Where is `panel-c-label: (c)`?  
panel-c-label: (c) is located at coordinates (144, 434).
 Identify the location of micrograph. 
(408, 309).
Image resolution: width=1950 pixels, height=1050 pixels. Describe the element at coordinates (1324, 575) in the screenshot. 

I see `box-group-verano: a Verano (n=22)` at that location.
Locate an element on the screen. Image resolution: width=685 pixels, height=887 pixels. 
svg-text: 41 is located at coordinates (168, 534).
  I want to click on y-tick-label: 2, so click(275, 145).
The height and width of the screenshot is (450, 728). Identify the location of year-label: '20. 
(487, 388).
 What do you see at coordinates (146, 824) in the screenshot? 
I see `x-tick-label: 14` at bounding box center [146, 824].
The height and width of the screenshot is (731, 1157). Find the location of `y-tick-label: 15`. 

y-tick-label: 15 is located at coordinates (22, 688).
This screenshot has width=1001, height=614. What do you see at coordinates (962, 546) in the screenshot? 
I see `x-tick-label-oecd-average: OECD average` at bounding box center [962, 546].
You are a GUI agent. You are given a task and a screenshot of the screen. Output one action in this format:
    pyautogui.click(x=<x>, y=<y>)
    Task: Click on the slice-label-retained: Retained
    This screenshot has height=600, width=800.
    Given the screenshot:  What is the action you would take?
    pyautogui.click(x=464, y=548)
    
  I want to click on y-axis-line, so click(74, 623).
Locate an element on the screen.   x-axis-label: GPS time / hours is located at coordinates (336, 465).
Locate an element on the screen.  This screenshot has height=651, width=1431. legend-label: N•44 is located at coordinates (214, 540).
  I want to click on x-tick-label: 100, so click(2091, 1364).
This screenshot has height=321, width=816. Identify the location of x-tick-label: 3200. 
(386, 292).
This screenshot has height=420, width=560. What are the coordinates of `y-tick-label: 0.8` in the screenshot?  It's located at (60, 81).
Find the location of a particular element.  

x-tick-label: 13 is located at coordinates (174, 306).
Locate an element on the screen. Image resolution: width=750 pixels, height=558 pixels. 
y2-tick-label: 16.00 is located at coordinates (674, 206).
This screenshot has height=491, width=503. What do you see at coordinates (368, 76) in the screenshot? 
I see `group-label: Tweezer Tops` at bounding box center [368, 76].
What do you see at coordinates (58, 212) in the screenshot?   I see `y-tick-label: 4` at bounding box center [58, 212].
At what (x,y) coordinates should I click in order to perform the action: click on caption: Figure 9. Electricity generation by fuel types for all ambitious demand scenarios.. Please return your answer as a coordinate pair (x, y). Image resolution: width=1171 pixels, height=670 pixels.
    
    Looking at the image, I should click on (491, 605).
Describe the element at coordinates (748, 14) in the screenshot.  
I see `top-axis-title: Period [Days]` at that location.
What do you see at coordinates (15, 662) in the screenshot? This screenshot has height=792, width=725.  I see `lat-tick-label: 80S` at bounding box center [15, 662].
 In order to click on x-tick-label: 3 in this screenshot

• • •

Reproduce all of the records above word for word, changing nothing.

FINISHED EXERCISE.
Where is `panel-c-label: (c)`?  
panel-c-label: (c) is located at coordinates (144, 434).
 Identify the location of micrograph. 
(408, 309).
Image resolution: width=1950 pixels, height=1050 pixels. Describe the element at coordinates (1324, 575) in the screenshot. 

I see `box-group-verano: a Verano (n=22)` at that location.
Locate an element on the screen. Image resolution: width=685 pixels, height=887 pixels. 
svg-text: 41 is located at coordinates (168, 534).
  I want to click on y-tick-label: 2, so click(275, 145).
The height and width of the screenshot is (450, 728). Identify the location of year-label: '20. 
(487, 388).
 What do you see at coordinates (146, 824) in the screenshot? 
I see `x-tick-label: 14` at bounding box center [146, 824].
The height and width of the screenshot is (731, 1157). Find the location of `y-tick-label: 15`. 

y-tick-label: 15 is located at coordinates (22, 688).
This screenshot has width=1001, height=614. What do you see at coordinates (962, 546) in the screenshot? 
I see `x-tick-label-oecd-average: OECD average` at bounding box center [962, 546].
You are a GUI agent. You are given a task and a screenshot of the screen. Output one action in this format:
    pyautogui.click(x=<x>, y=<y>)
    Task: Click on the slice-label-retained: Retained
    This screenshot has height=600, width=800.
    Given the screenshot:  What is the action you would take?
    pyautogui.click(x=464, y=548)
    
  I want to click on y-axis-line, so click(74, 623).
Locate an element on the screen.   x-axis-label: GPS time / hours is located at coordinates (336, 465).
Locate an element on the screen.  This screenshot has height=651, width=1431. legend-label: N•44 is located at coordinates (214, 540).
  I want to click on x-tick-label: 100, so click(2091, 1364).
This screenshot has height=321, width=816. Identify the location of x-tick-label: 3200. 
(386, 292).
This screenshot has height=420, width=560. What are the coordinates of `y-tick-label: 0.8` in the screenshot?  It's located at (60, 81).
Find the location of a particular element.  

x-tick-label: 13 is located at coordinates (174, 306).
Locate an element on the screen. Image resolution: width=750 pixels, height=558 pixels. 
y2-tick-label: 16.00 is located at coordinates (674, 206).
This screenshot has height=491, width=503. What do you see at coordinates (368, 76) in the screenshot? 
I see `group-label: Tweezer Tops` at bounding box center [368, 76].
What do you see at coordinates (58, 212) in the screenshot?   I see `y-tick-label: 4` at bounding box center [58, 212].
At what (x,y) coordinates should I click in order to perform the action: click on caption: Figure 9. Electricity generation by fuel types for all ambitious demand scenarios.. Please return your answer as a coordinate pair (x, y). Image resolution: width=1171 pixels, height=670 pixels.
    
    Looking at the image, I should click on (491, 605).
Describe the element at coordinates (748, 14) in the screenshot.  
I see `top-axis-title: Period [Days]` at that location.
What do you see at coordinates (15, 662) in the screenshot? This screenshot has height=792, width=725.  I see `lat-tick-label: 80S` at bounding box center [15, 662].
 In order to click on x-tick-label: 3 in this screenshot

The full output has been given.